GSA Connects 2024 Meeting in Anaheim, California

Paper No. 51-1
Presentation Time: 1:35 PM

MINING THE PUBLISHED LITERATURE TO INDEX THE CHARACTERISTICS OF GEOLOGIC UNITS


QUINN, Daven, Department of Geoscience, University of Wisconsin – Madison, 1215 W Dayton, Madison, WI 53703

Geologic units are the core concepts used by geologists to divide and classify the rocks of Earth's crust. Units are defined in several ways, each with its own set of published data products: the spatial and temporal bounds of rock units are described in maps and stratigraphic columns, respectively, and their characteristics (e.g., mineral contents, fossils, sedimentary structures, igneous textures, paleoenvironment) in scientific papers. Formalized naming schemes (e.g., GeoLex) and digital systems such as Macrostrat (Peters et al. 2018) have helped connect unit descriptions across these different media.
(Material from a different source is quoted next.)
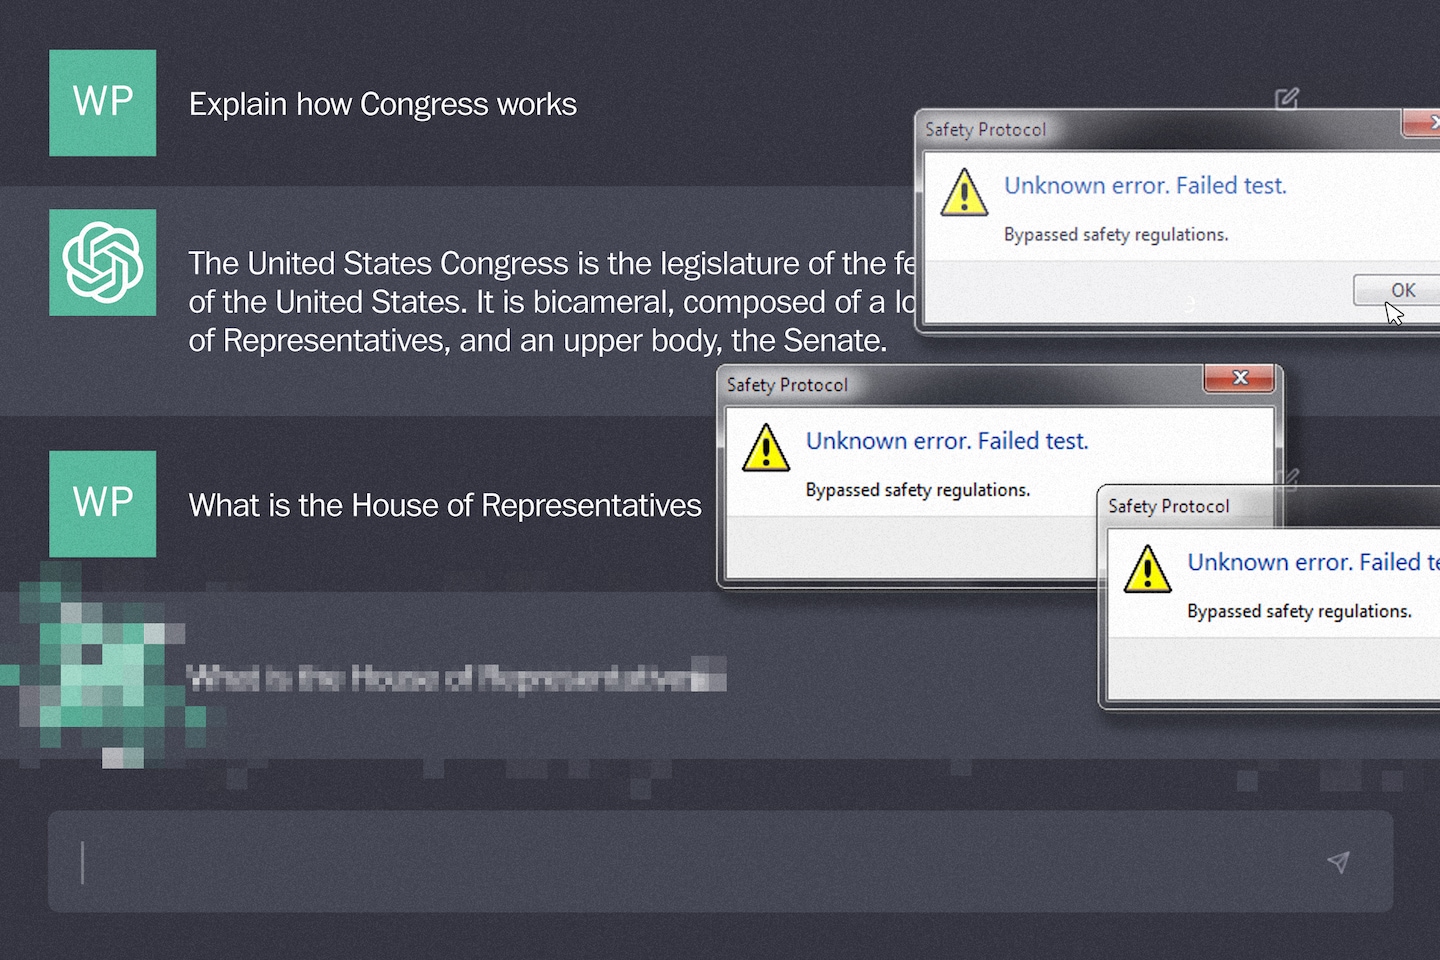Click the WP avatar beside the House of Representatives question
Image resolution: width=1440 pixels, height=960 pixels.
pyautogui.click(x=103, y=504)

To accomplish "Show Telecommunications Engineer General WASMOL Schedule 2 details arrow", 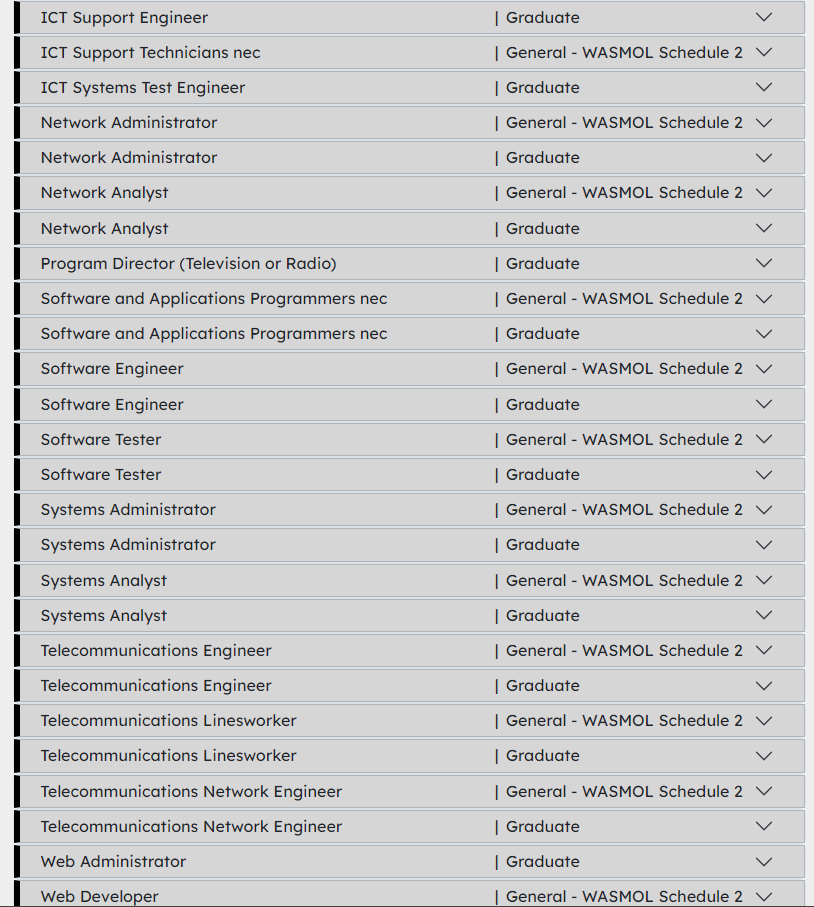I will coord(764,651).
However, detailed information about geologic units still must be read from the narrative text of papers and reports, complicating synthetic analysis of geology at scale.

Here, we describe new efforts to extract geologic units characteristics from the scientific literature using machine reading. Using the xDD digital library of over 17M (and growing) scientific papers, we have built a pipeline that finds mentions of geologic units in context, extracts structured data about their properties, and aligns them with Macrostrat data dictionaries. Several classes of models are being tested; initial results suggest that large language models (LLMs) produce more correct relationships for complex phrasings, while fine-tuned bidirectional transformers (BERT) provide results more closely matching the targeted structured vocabulary.

A supporting software infrastructure allows batch processing to generate descriptions of many units at once, and a user interface supports training and model validation. By scaling this system up, targeting new descriptors (e.g., sedimentary structures, igneous textures, alteration mineralogy), and engaging geologists to curate the dataset, we hope to build an index of rock-record properties for mineral system modeling and other targeted analyses of crustal rocks. Accepted results will be incorporated into Macrostrat's structured database, improving a data resource in wide use by the community.